Subcellular localization and transport of p8

RICARDO NEME TAUIL,; MARÍA PÍA VALACCO; CEDRIC MALICET; CECILIA VARONE; JUAN IOVANNA; SILVIA MORENO

Pinamar, Provincia de Buenos Aires, Argentina

Congreso; XLI Reunión Anual de la Sociedad Argentina Investigaciones Bioquímicas (SAIB); 2005

SUBCELLULAR LOCALIZATION AND TRANSPORT OF P8 Neme Tauil R M*; Valacco M P*; Malicet C§; Varone C*; Iovanna J§; Moreno S*.  *Quím. Biológica, FCEyN, UBA, Buenos Aires, Argentina, § U624 INSERM, Marsella, Francia rmneme@qb.fcen.uba.ar P8 is an 8kDa protein induced in human pancreatitis. It is expressed in response to stress, could be involved in tumour development and act as a growth factor. It is phosphorylated in vitro by PKA and acetylated by p300. Immunocytochemistry showed that p8 localizes to the nucleus in subconfluent cell cultures and throughout the whole cell under superconfluence. p8 was found to have a functional nuclear localisation signal, necessary and sufficient to localise the green flourescent protein (GFP) to the nucleus.
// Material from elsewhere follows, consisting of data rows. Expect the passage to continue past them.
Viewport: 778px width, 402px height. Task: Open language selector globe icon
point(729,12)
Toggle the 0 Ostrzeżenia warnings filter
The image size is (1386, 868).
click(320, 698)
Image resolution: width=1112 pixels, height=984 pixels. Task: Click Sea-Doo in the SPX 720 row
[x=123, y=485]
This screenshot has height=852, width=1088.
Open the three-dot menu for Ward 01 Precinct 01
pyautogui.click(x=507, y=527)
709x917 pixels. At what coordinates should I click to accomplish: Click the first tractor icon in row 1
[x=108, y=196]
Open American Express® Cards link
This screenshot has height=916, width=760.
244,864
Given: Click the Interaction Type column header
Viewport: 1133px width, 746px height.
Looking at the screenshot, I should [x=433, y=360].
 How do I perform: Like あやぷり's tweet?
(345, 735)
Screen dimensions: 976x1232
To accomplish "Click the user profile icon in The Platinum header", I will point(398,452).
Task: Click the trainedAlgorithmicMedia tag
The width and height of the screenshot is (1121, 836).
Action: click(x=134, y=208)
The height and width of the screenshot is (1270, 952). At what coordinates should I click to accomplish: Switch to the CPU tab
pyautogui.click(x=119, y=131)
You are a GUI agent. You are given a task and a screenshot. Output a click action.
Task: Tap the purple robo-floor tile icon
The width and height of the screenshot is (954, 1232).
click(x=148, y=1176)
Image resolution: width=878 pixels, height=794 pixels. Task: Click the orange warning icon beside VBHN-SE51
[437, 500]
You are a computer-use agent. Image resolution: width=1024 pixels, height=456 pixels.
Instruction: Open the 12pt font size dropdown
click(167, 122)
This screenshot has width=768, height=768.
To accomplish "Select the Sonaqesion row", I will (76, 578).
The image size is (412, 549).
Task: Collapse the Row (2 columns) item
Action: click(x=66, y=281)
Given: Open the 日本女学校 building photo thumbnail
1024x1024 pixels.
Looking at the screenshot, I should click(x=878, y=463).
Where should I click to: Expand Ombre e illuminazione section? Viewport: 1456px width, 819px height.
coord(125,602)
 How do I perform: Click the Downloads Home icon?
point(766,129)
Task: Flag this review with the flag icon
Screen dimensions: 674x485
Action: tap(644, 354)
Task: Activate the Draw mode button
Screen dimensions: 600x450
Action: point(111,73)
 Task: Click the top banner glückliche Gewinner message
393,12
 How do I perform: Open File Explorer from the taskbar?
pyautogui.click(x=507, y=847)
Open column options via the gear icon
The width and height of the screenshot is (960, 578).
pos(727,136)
The histone deacetylases inhibitor trichostatin A provokes delocalisation, suggesting a role for acetylation. Through the Cytotrap two-hybrid system we could identify several partners of p8, among which we chose to study the small GTPase Ran as well as its binding protein RanBP1 since they are involved in nuclear transport, spindle assembly and post-mitotic nuclear envelope reassembly. Ran shifts between GDP and GTP-bound states thanks to accessory proteins, such as RanBP1. They where expressed in E. coli as GST fusion proteins. Pull down technique confirmed that both Ran (GDP or GTP-bound) and RanBP1 directly interact with p8. In RanQ69L, a mutant unable to hydrolyse GTP, the interaction is lost, suggesting a crucial site for complex formation.